◆ Work to complete
The reply should consist solely of the lines from the one with "The width and height of the screenshot is (2217, 1517)." through the final line of the listing, copied exactly, with no pictures.

◆ Data records
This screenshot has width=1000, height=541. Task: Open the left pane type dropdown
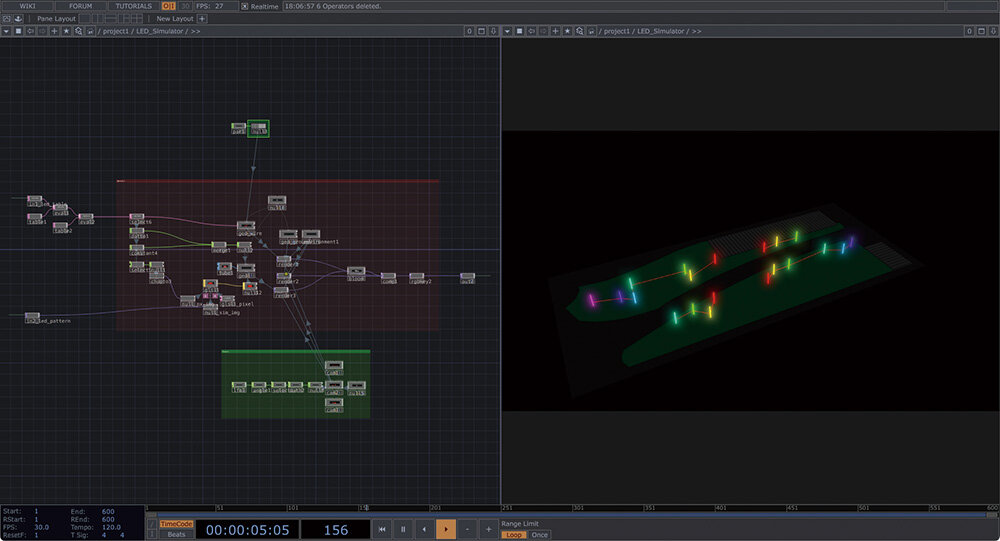(x=7, y=31)
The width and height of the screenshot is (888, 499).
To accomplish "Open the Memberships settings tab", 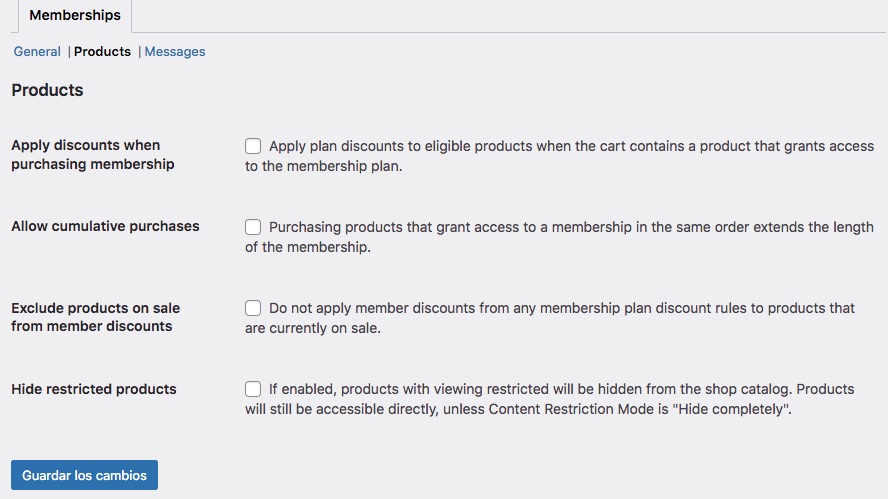I will (75, 15).
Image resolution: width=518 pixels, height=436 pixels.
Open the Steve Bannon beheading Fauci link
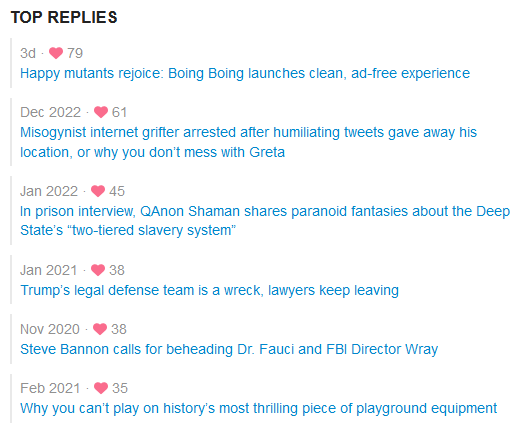click(229, 349)
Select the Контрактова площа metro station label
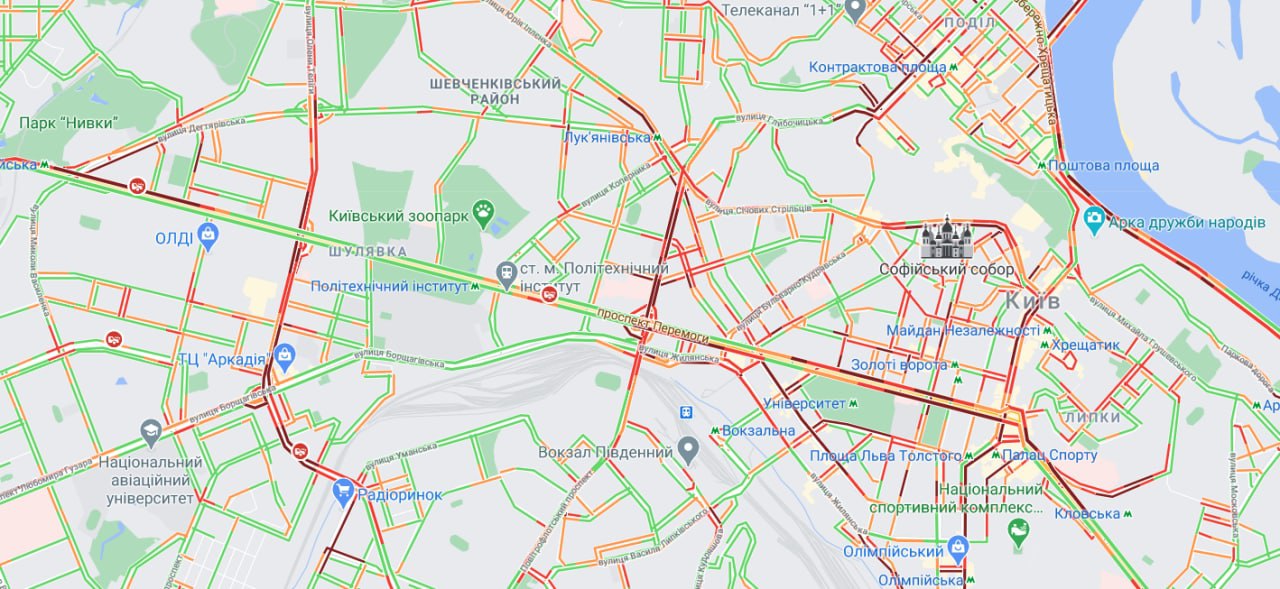This screenshot has height=589, width=1280. click(877, 67)
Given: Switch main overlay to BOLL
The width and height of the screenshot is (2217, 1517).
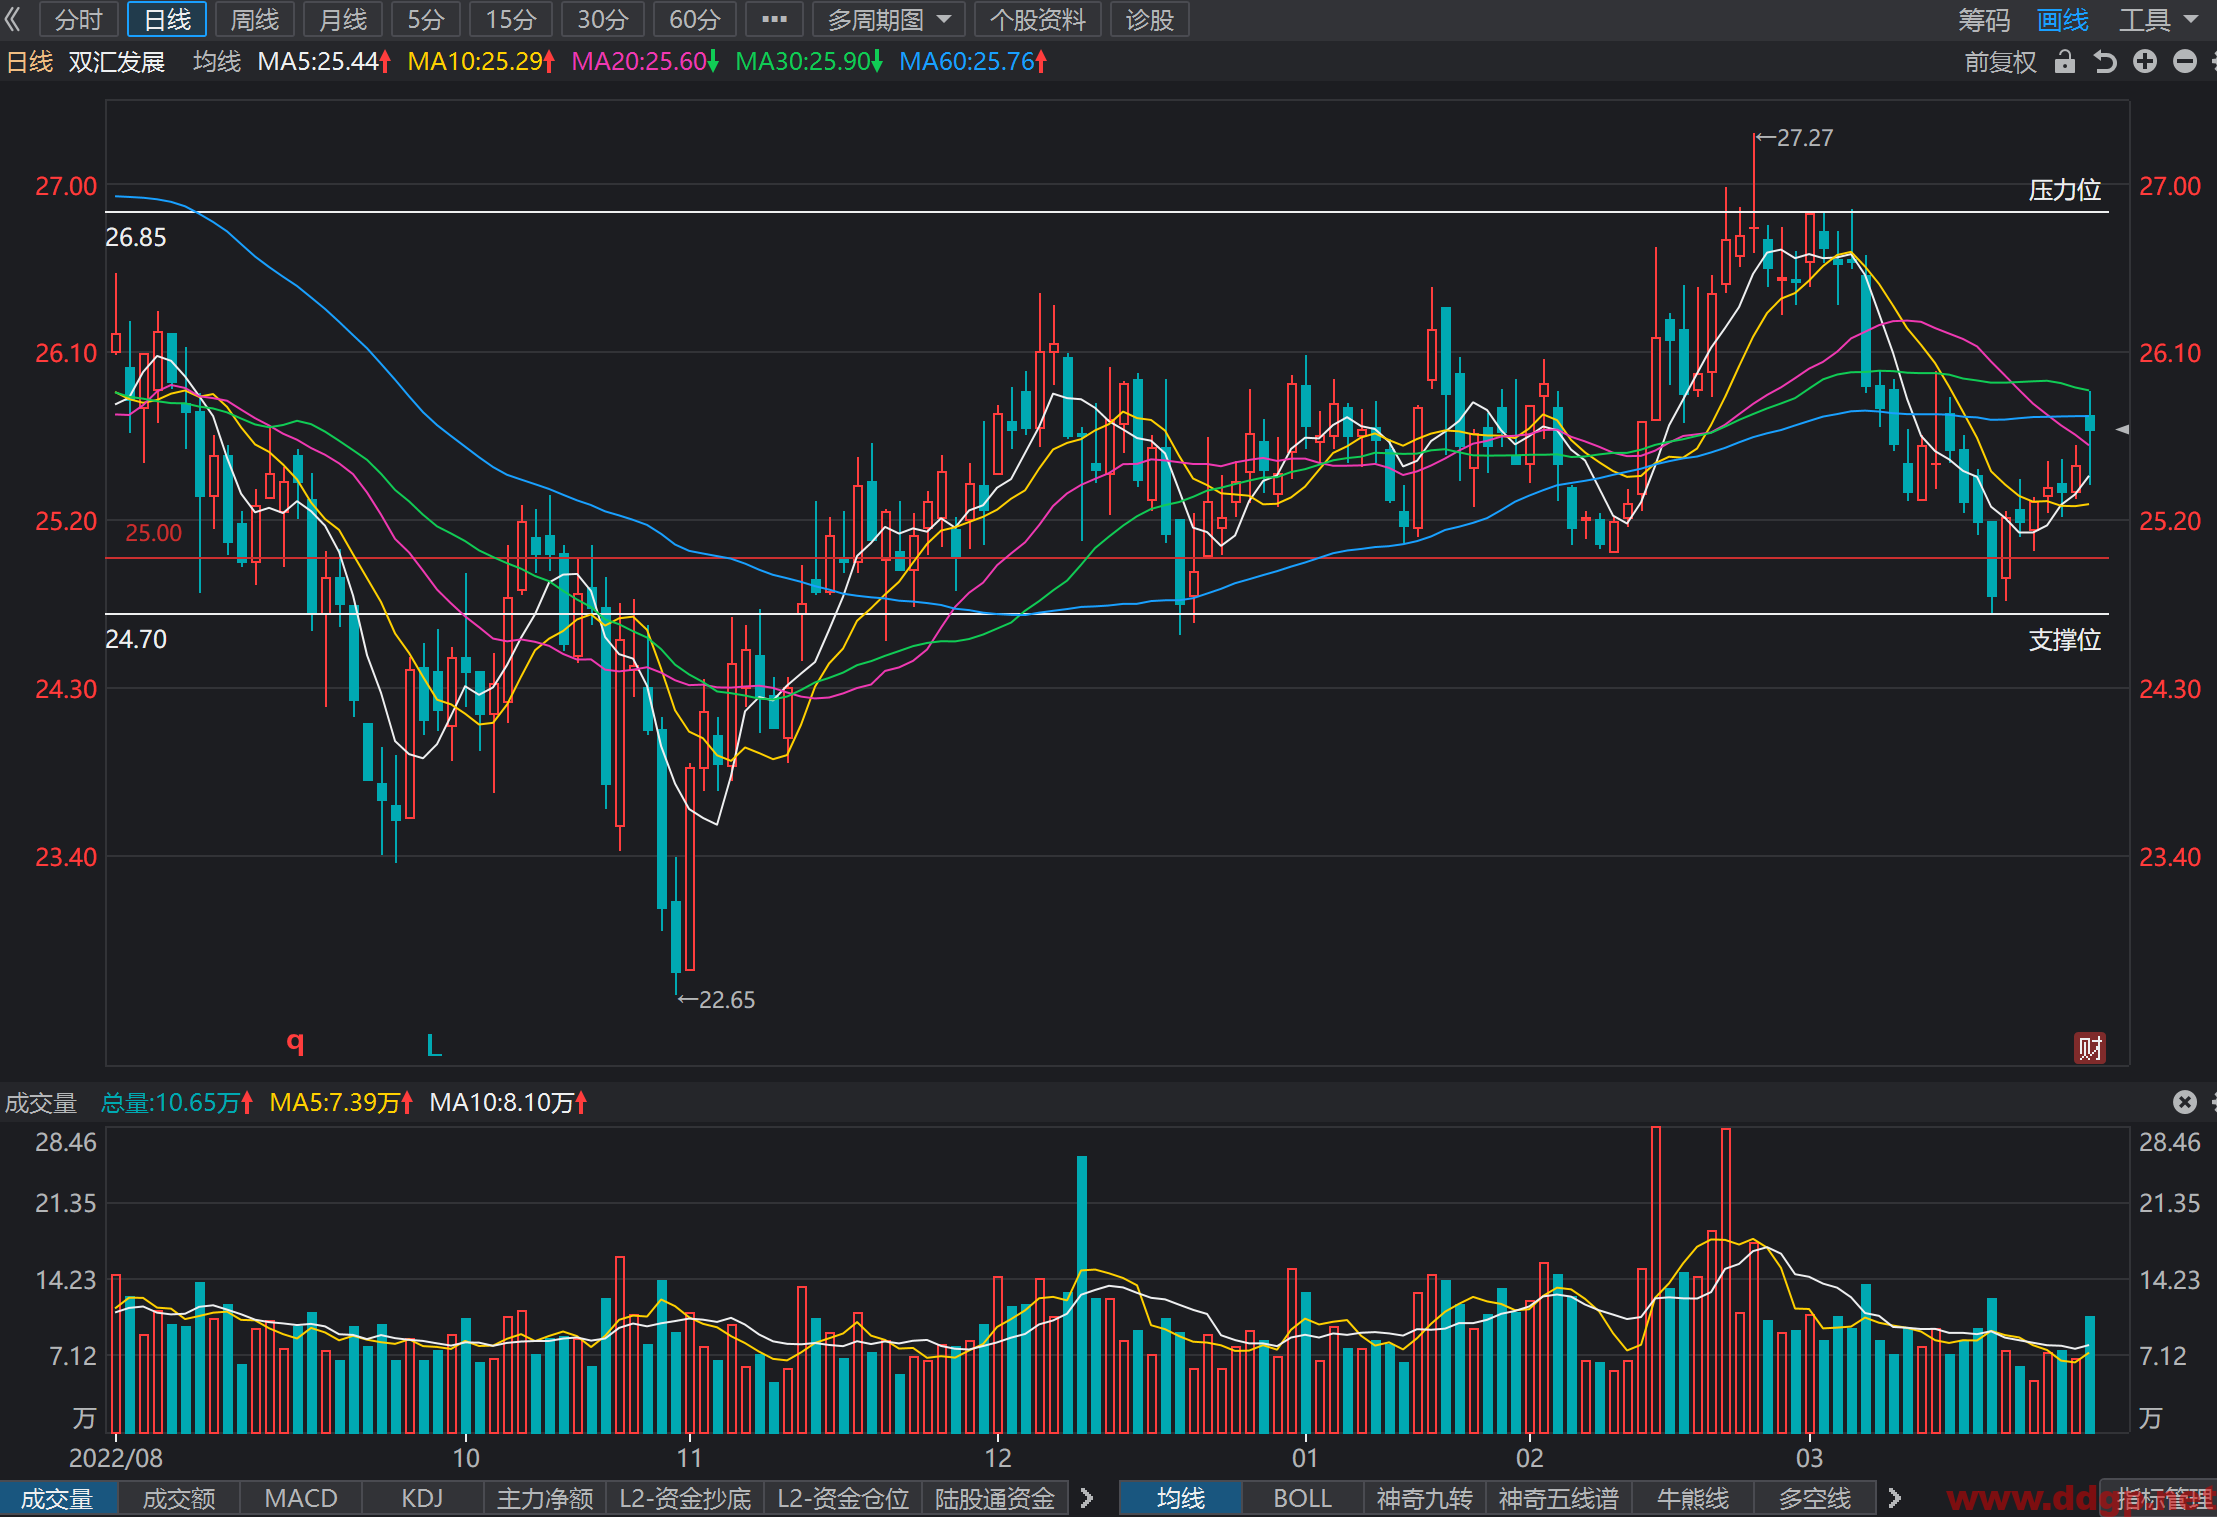Looking at the screenshot, I should (x=1303, y=1498).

◆ Answer to this problem
The width and height of the screenshot is (2217, 1517).
Looking at the screenshot, I should (x=1303, y=1498).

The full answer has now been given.